Reputation: 7605
I am trying to reproduce the User Defined Aggregate Functions example provided at Spark SQL Guide.
The only change I am adding with respect of the original code is the DataFrame creation:
import org.apache.spark.sql.{Encoder, Encoders, SparkSession}
import org.apache.spark.sql.expressions.Aggregator
case class Employee(name: String, salary: Long)
case class Average(var sum: Long, var count: Long)
object MyAverage extends Aggregator[Employee, Average, Double] {
// A zero value for this aggregation. Should satisfy the property that any b + zero = b
def zero: Average = Average(0L, 0L)
// Combine two values to produce a new value. For performance, the function may modify `buffer`
// and return it instead of constructing a new object
def reduce(buffer: Average, employee: Employee): Average = {
buffer.sum += employee.salary
buffer.count += 1
buffer
}
// Merge two intermediate values
def merge(b1: Average, b2: Average): Average = {
b1.sum += b2.sum
b1.count += b2.count
b1
}
// Transform the output of the reduction
def finish(reduction: Average): Double = reduction.sum.toDouble / reduction.count
// Specifies the Encoder for the intermediate value type
def bufferEncoder: Encoder[Average] = Encoders.product
// Specifies the Encoder for the final output value type
def outputEncoder: Encoder[Double] = Encoders.scalaDouble
}
val originalDF = Seq(
("Michael", 3000),
("Andy", 4500),
("Justin", 3500),
("Berta", 4000)

* * *

### Work to be completed
Please finish out the Spark aggregator forum post, picking up right where it stops. The material further down has no part in this.

### Data lines
* * *

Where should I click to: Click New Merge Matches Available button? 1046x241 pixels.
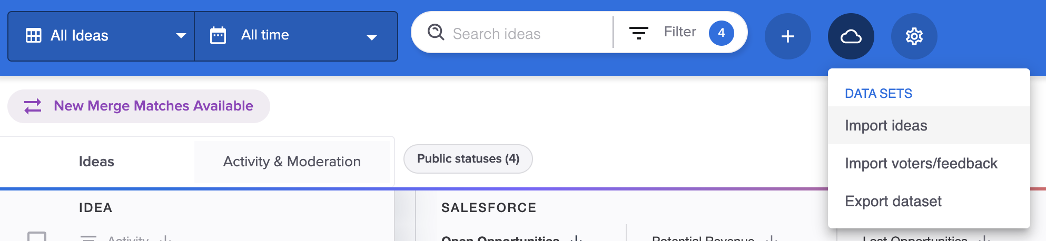(139, 106)
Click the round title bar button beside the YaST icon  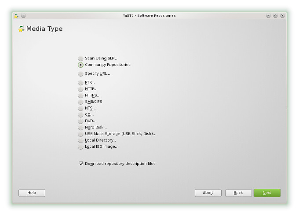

* * *

### Exercise response
).toDF("name", "salary")
+-------+------+
|name |salary|
+-------+------+
|Michael|3000 |
|Andy |4500 |
|Justin |3500 |
|Berta |4000 |
+-------+------+
When I try to use this UDAFs with Spark SQL (Second option the documentation)
spark.udf.register("myAverage", functions.udaf(MyAverage))
originalDF.createOrReplaceTempView("employees")
val result = spark.sql("SELECT myAverage(salary) as average_salary FROM employees")
result.show()
Everything goes as expected:
+--------------+
|average_salary|
+--------------+
| 3750.0|
+--------------+
However, when I try to use the approach which converts the function to a TypedColumn
:
val averageSalary = MyAverage.toColumn.name("average_salary")
val result = originalDF.as[Employee].select(averageSalary)
result.show()
I am getting the following Exception:
Job aborted due to stage failure.
Caused by: NotSerializableException: org.apache.spark.sql.TypedColumn
Serialization stack:
- object not serializable (class: org.apache.spark.sql.TypedColumn, value: myaverage(knownnotnull(assertnotnull(input[0, $line24f4d7b3f7f54dfc89ae8e2757da4abf39.$read$$iw$$iw$$iw$$iw$$iw$$iw$Average, true])).sum AS sum, knownnotnull(assertnotnull(input[0, $line24f4d7b3f7f54dfc89ae8e2757da4abf39.$read$$iw$$iw$$iw$$iw$$iw$$iw$Average, true])).count AS count, newInstance(class $line24f4d7b3f7f54dfc89ae8e2757da4abf39.$read$$iw$$iw$$iw$$iw$$iw$$iw$Average), boundreference()) AS average_salary)
- field (class: $line24f4d7b3f7f54dfc89ae8e2757da4abf39.$read$$iw$$iw$$iw$$iw$$iw$$iw, name: averageSalary, type: class org.apache.spark.sql.TypedColumn)
- object (class $line24f4d7b3f7f54dfc89ae8e2757da4abf39.$read$$iw$$iw$$iw$$iw$$iw$$iw, $line24f4d7b3f7f54dfc89ae8e2757da4abf39.$read$$iw$$iw$$iw$$iw$$iw$$iw@1254d4c6)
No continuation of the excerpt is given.